## WORK TO COMPLETE
All entries below must be retyped exactly, though pictures are to be skipped.
□ □ □ □ □
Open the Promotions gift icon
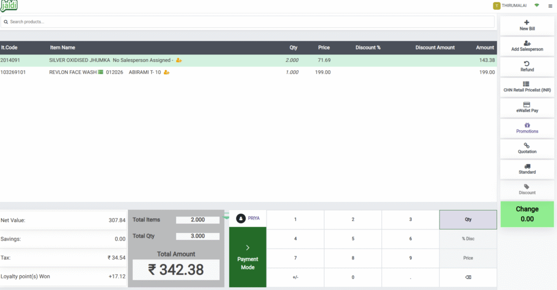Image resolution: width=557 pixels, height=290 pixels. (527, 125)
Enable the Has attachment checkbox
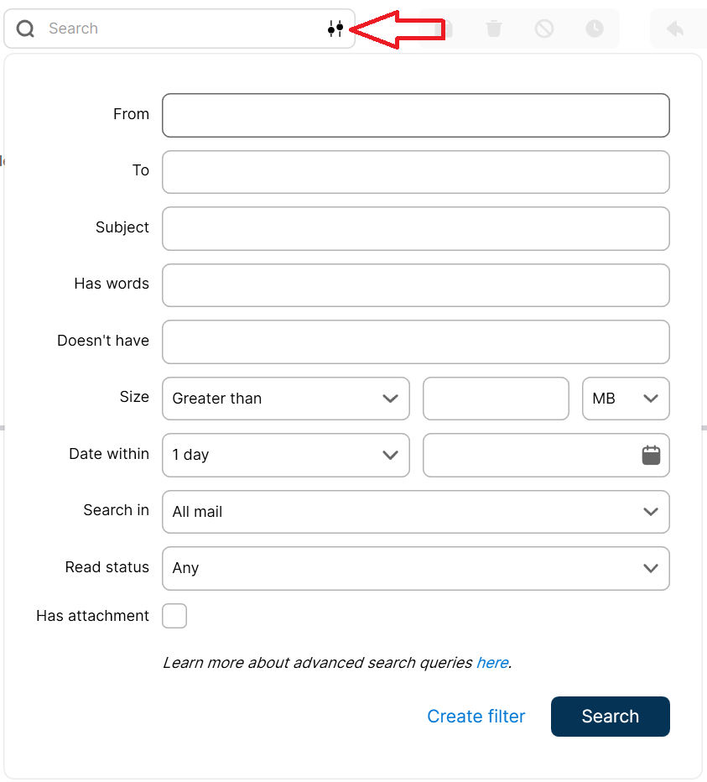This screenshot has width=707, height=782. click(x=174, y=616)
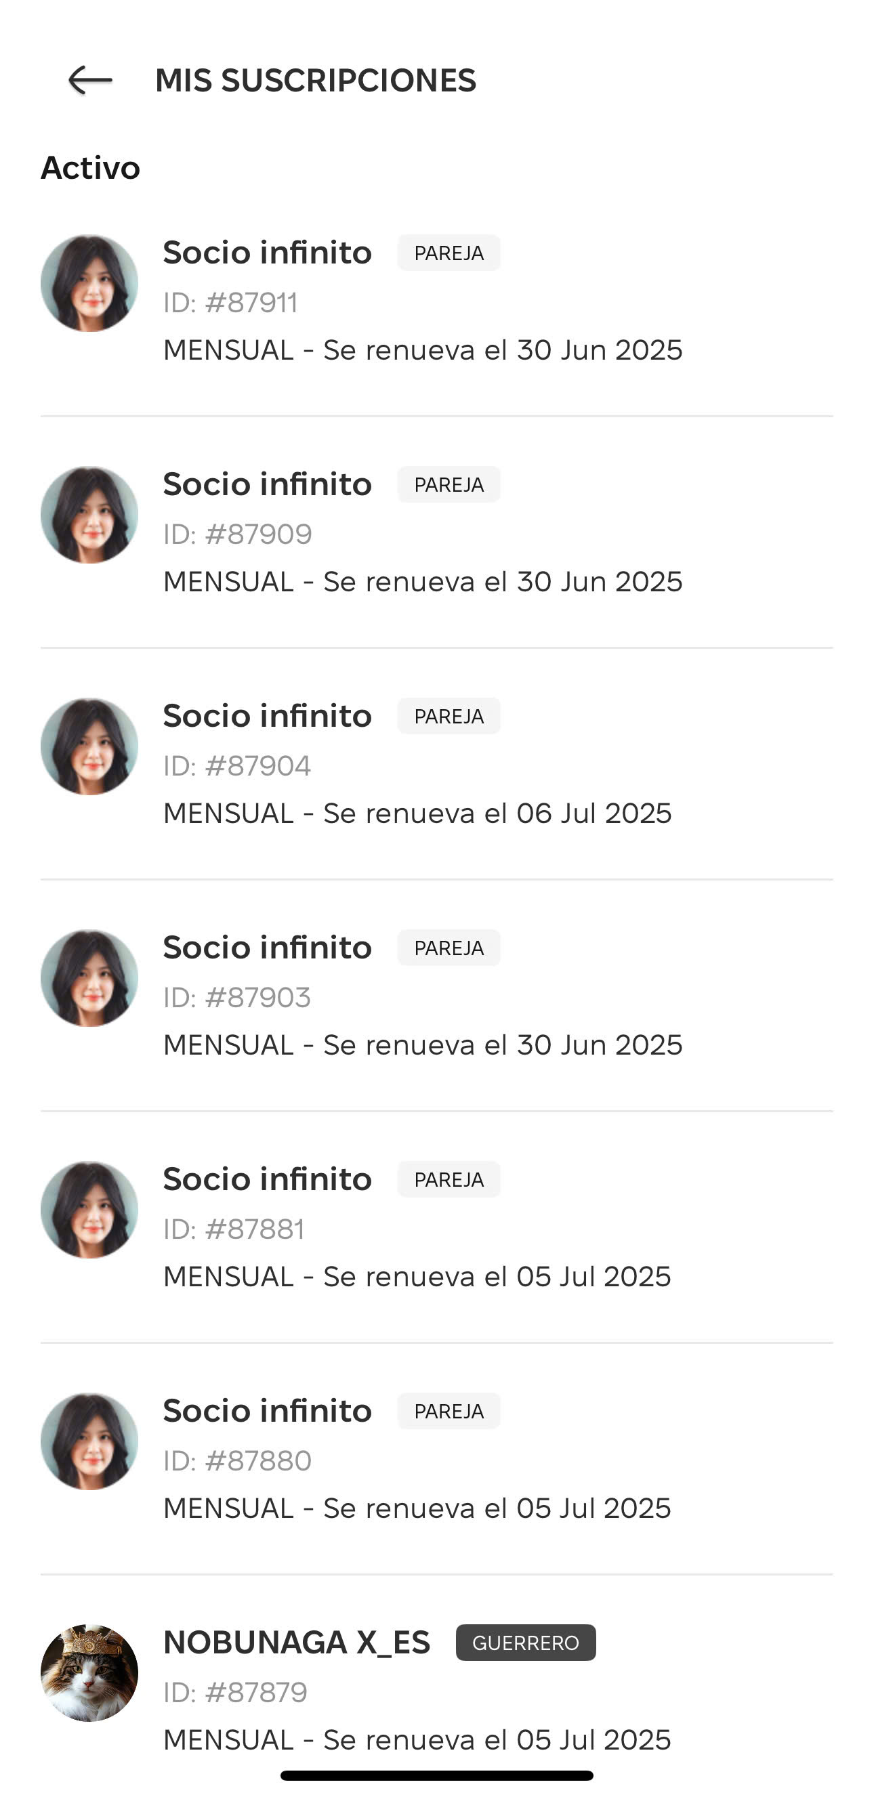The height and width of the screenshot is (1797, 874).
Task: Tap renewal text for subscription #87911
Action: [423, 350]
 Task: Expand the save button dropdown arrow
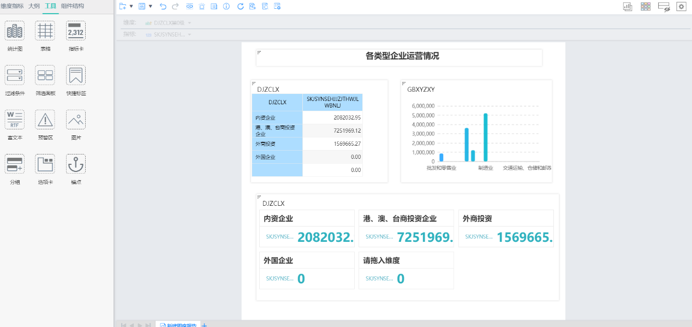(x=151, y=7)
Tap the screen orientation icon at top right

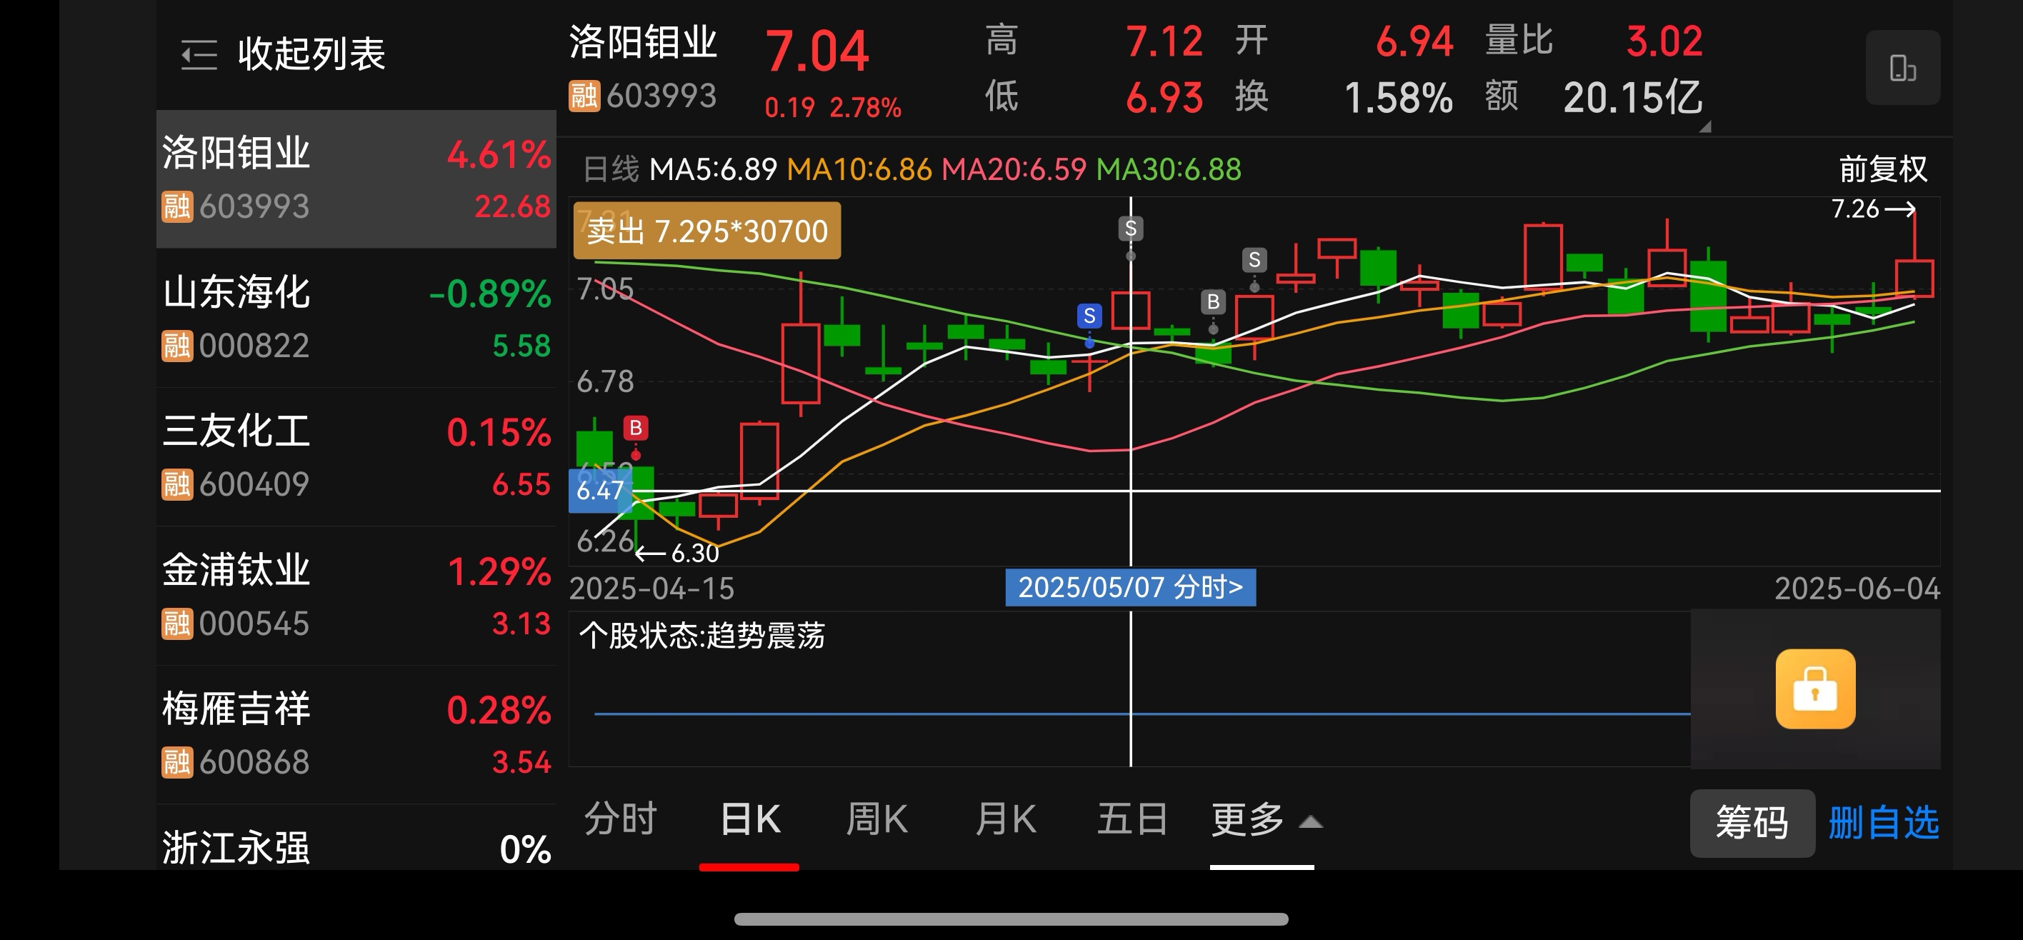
□ □ □ □ □
## SOLUTION FOR THIS EXERCISE
Open the Promotions gift icon
Image resolution: width=557 pixels, height=290 pixels. (527, 125)
Enable the Has attachment checkbox
This screenshot has width=707, height=782. click(x=174, y=616)
The height and width of the screenshot is (1797, 874).
Task: Tap renewal text for subscription #87911
Action: [423, 350]
 Task: Expand the save button dropdown arrow
(x=151, y=7)
Tap the screen orientation icon at top right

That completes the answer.